Re: Running zookeeper with journaling disabled on an ext4

Posted by Ivan Kelly <iv...@apache.org>.
>
> What's your opinion on running Zookeeper with file system journaling
> disabled on an EXT4 file system?
> We need every ounce of performance out of it, and I believe given the
> Zookeeper implementation (operations are logged, majority quorum is
> required for succeeding, checkpoints are swapped only after being complete)
> I feel that EXT4 journaling is redundant. Disabling EXT4 journaling could
> improve performance. We have 5 servers in a Zookeeper ensemble. Am I
> missing something or this should be fine?

I would recommend against it. With ext4 journalling disabled, a server
crash will likely lose data, unless you have all write caching disabled.

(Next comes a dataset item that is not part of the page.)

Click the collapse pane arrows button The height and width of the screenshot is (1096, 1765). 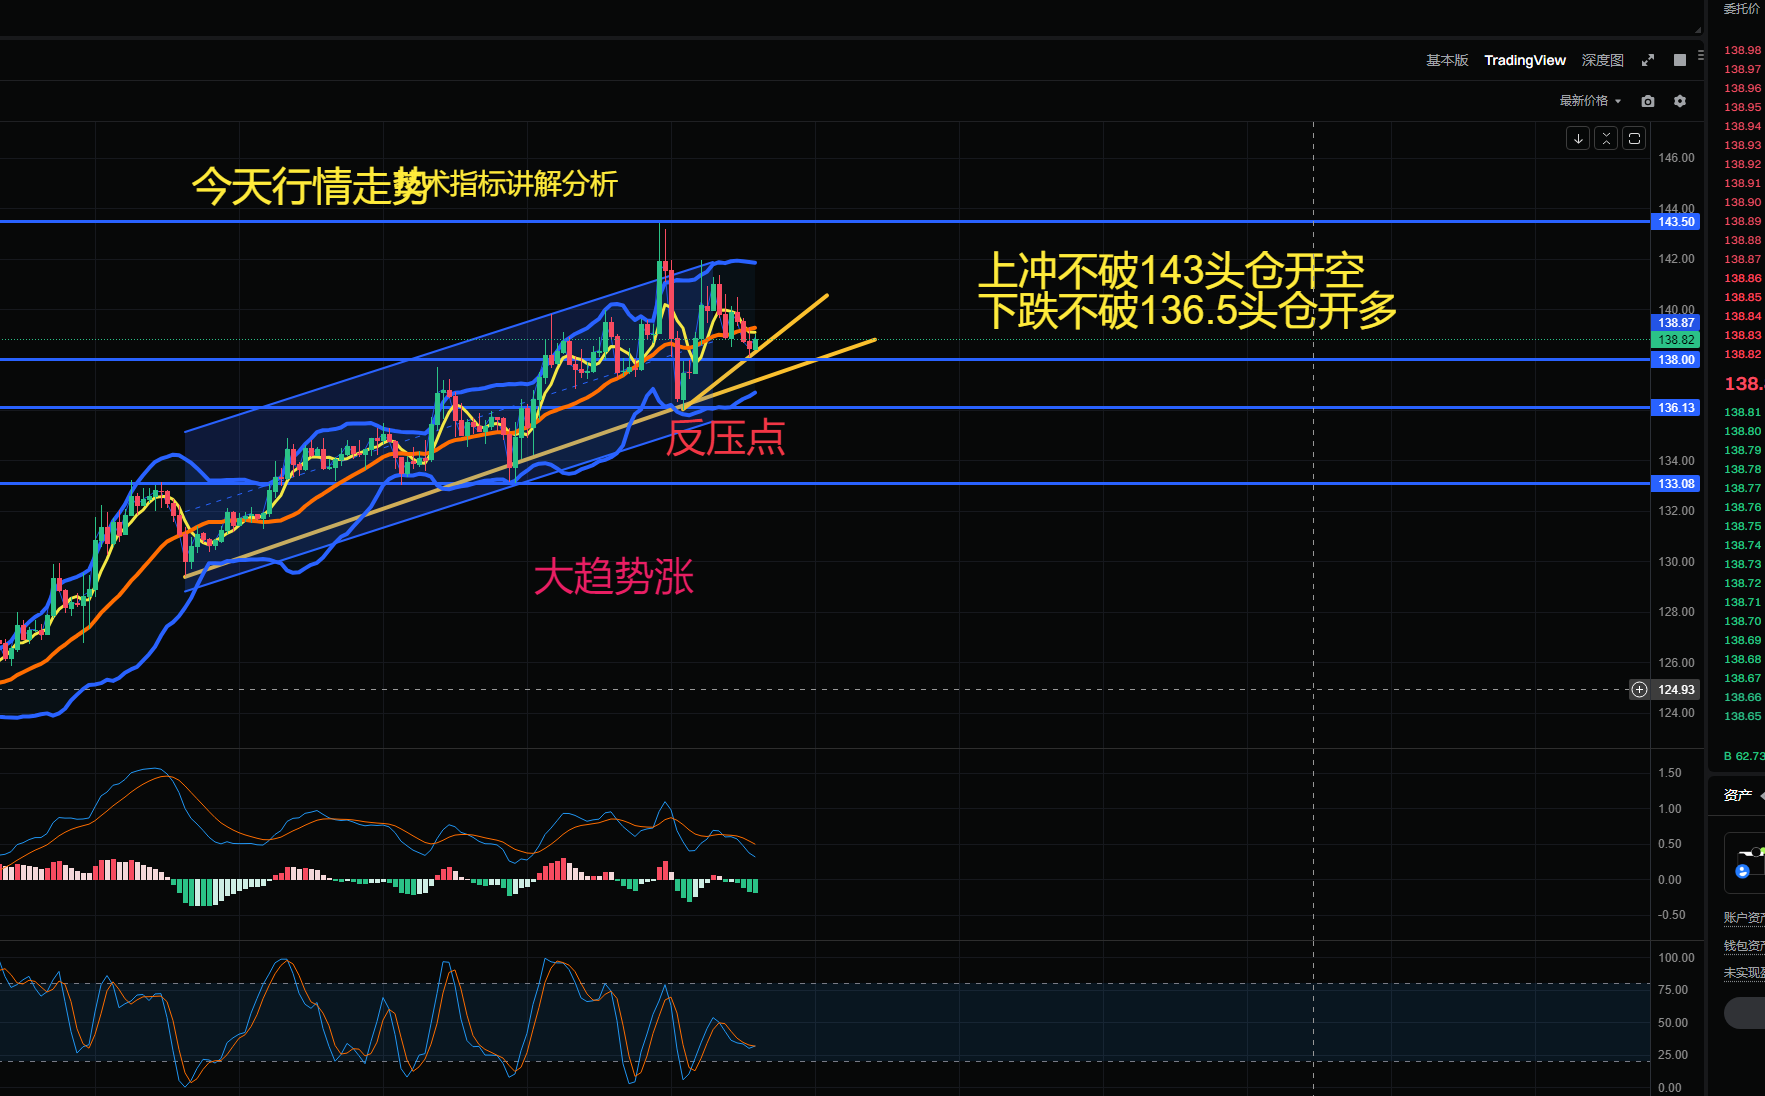[1606, 139]
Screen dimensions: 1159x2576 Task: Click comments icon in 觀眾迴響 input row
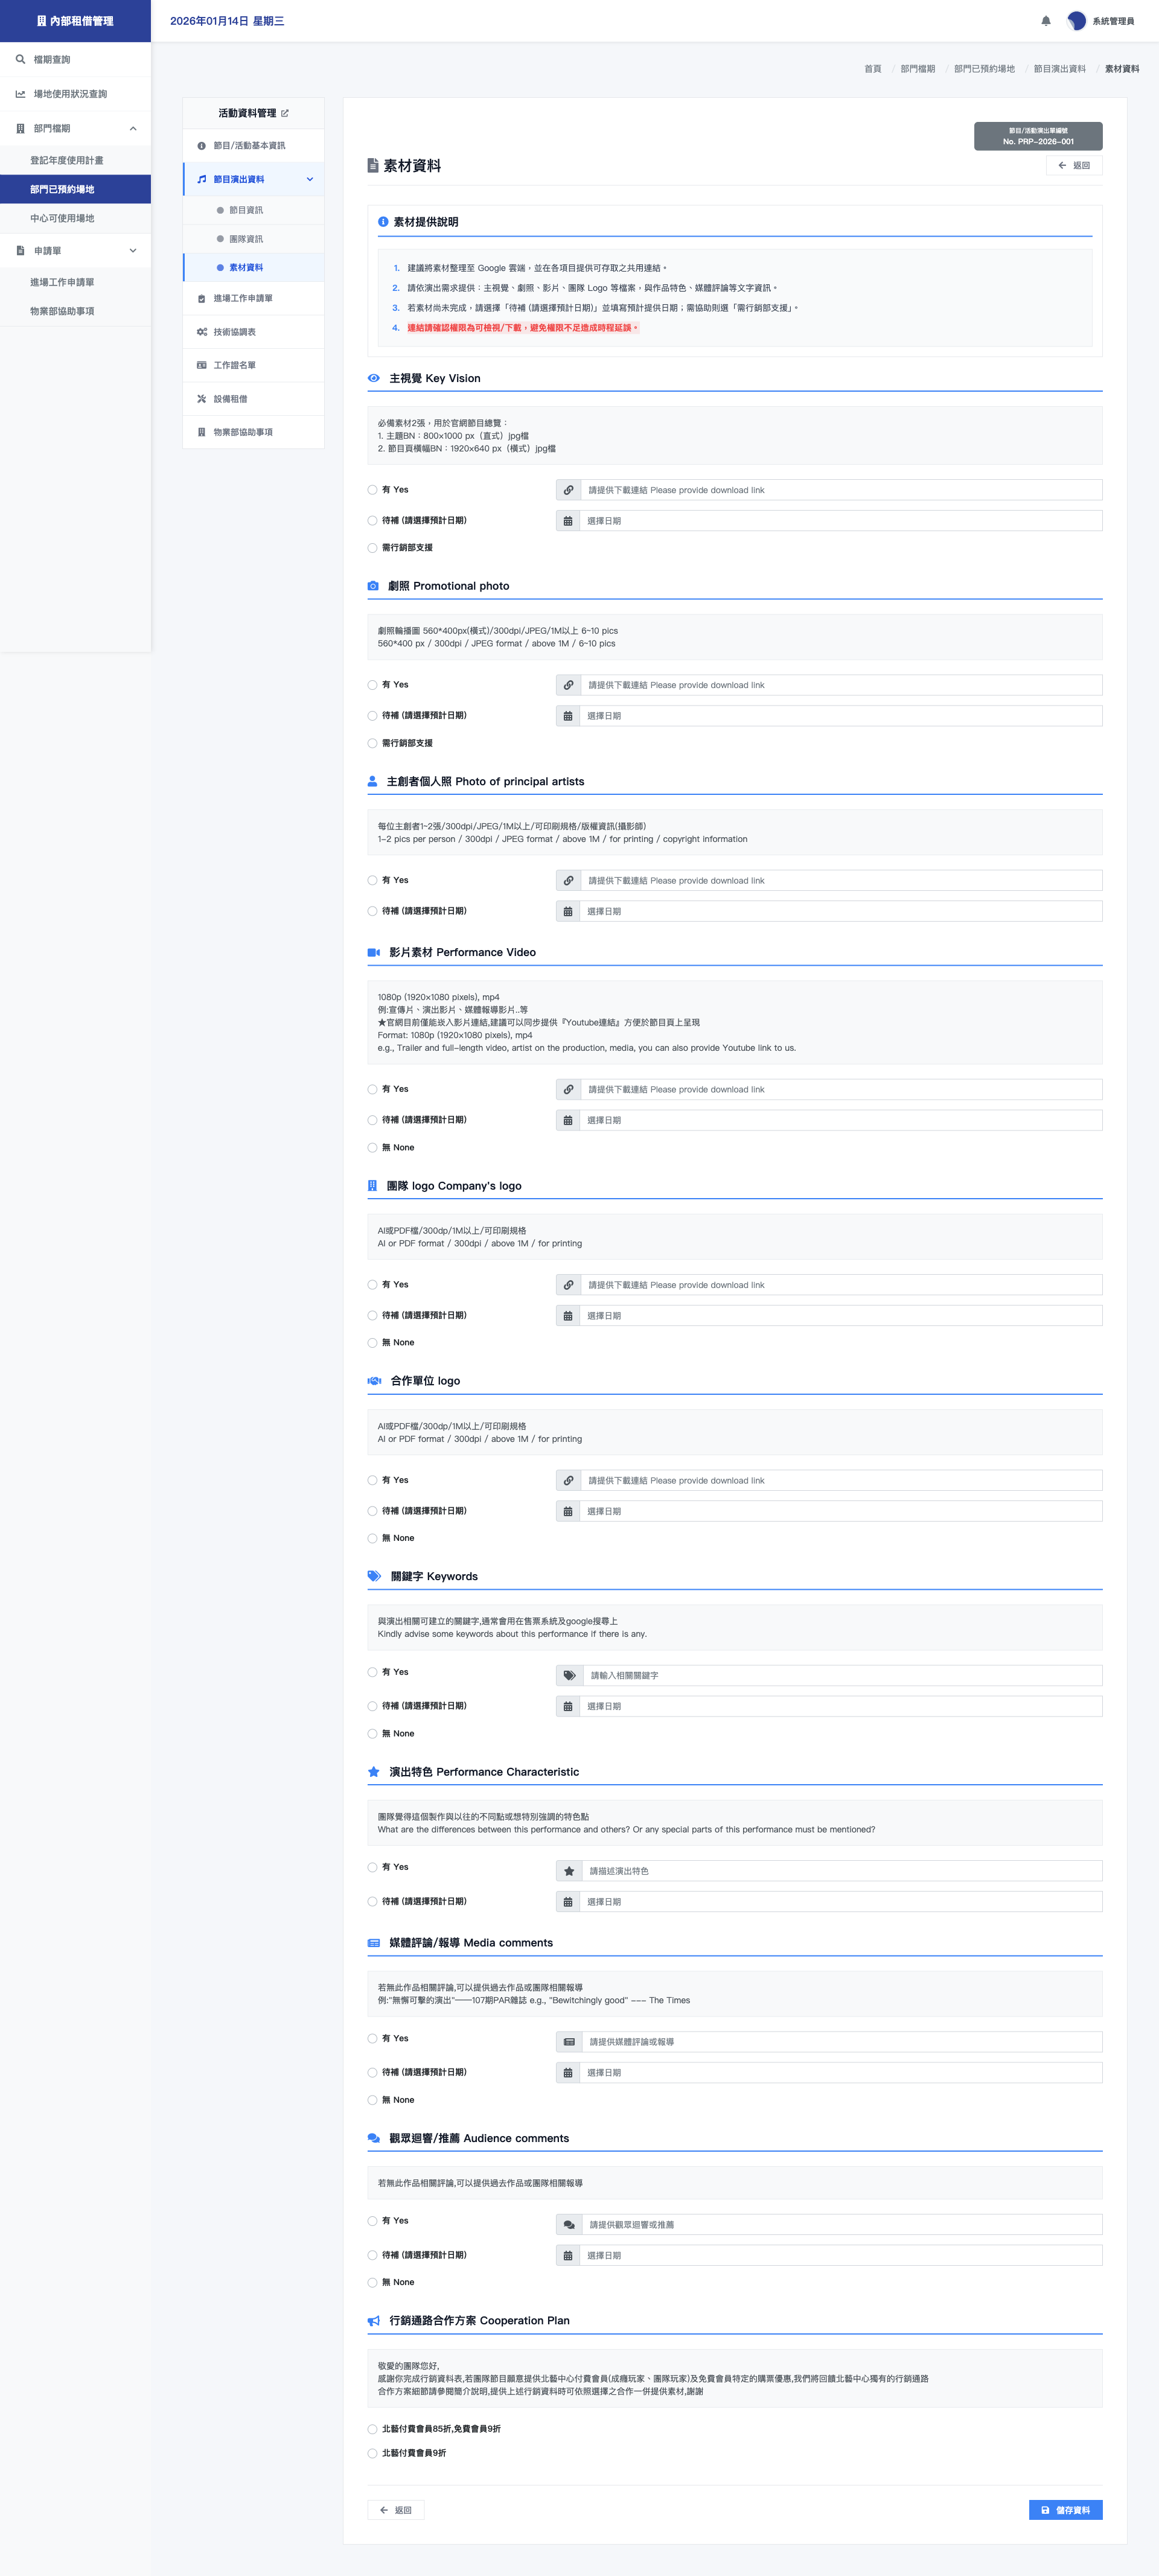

If
you have all write caching disabled, I'd expect to see worse performance
for all applications. It's not much safer than running in a ramdisk.

-Ivan

RE: Running zookeeper with journaling disabled on an ext4

Posted by Adrian Hamza <ad...@hotmail.com>.
Zookeeper fsyncs the write requests to disk before acknowledging the 
writes as successful. Isn't that preventing what you described from 
happening?

No, we don't use RAID, I don't know about the non-volatile cache, I would have to check on that.

> From: bvan@slac.stanford.edu
> To: user@zookeeper.apache.org
> Subject: Re: Running zookeeper with journaling disabled on an ext4
> Date: Wed, 21 Oct 2015 17:59:33 +0000
> 
> If 3 of the 5 servers were to shutdown and the files on those servers were to become corrupted, you would assuredly have data loss.
> 
> Do you have your disks behind a raid controller with non-volatile cache (aka write back cache)?
> 
> Brian
> 
> 
> > On Oct 21, 2015, at 9:49 AM, Adrian Hamza <ad...@hotmail.com> wrote:
> > 
> > Hi,
> > What's your opinion on running Zookeeper with file system journaling disabled on an EXT4 file system?
> > We need every ounce of performance out of it, and I believe given the Zookeeper implementation (operations are logged, majority quorum is required for succeeding, checkpoints are swapped only after being complete) I feel that EXT4 journaling is redundant. Disabling EXT4 journaling could improve performance. We have 5 servers in a Zookeeper ensemble. Am I missing something or this should be fine?
> > Thank you,
> > Adrian
> > 		 	   		  
> 
 		 	   		  

Re: Running zookeeper with journaling disabled on an ext4

Posted by "Van Klaveren, Brian N." <bv...@slac.stanford.edu>.
If 3 of the 5 servers were to shutdown and the files on those servers were to become corrupted, you would assuredly have data loss.

Do you have your disks behind a raid controller with non-volatile cache (aka write back cache)?

Brian


> On Oct 21, 2015, at 9:49 AM, Adrian Hamza <ad...@hotmail.com> wrote:
> 
> Hi,
> What's your opinion on running Zookeeper with file system journaling disabled on an EXT4 file system?
> We need every ounce of performance out of it, and I believe given the Zookeeper implementation (operations are logged, majority quorum is required for succeeding, checkpoints are swapped only after being complete) I feel that EXT4 journaling is redundant. Disabling EXT4 journaling could improve performance. We have 5 servers in a Zookeeper ensemble. Am I missing something or this should be fine?
> Thank you,
> Adrian
>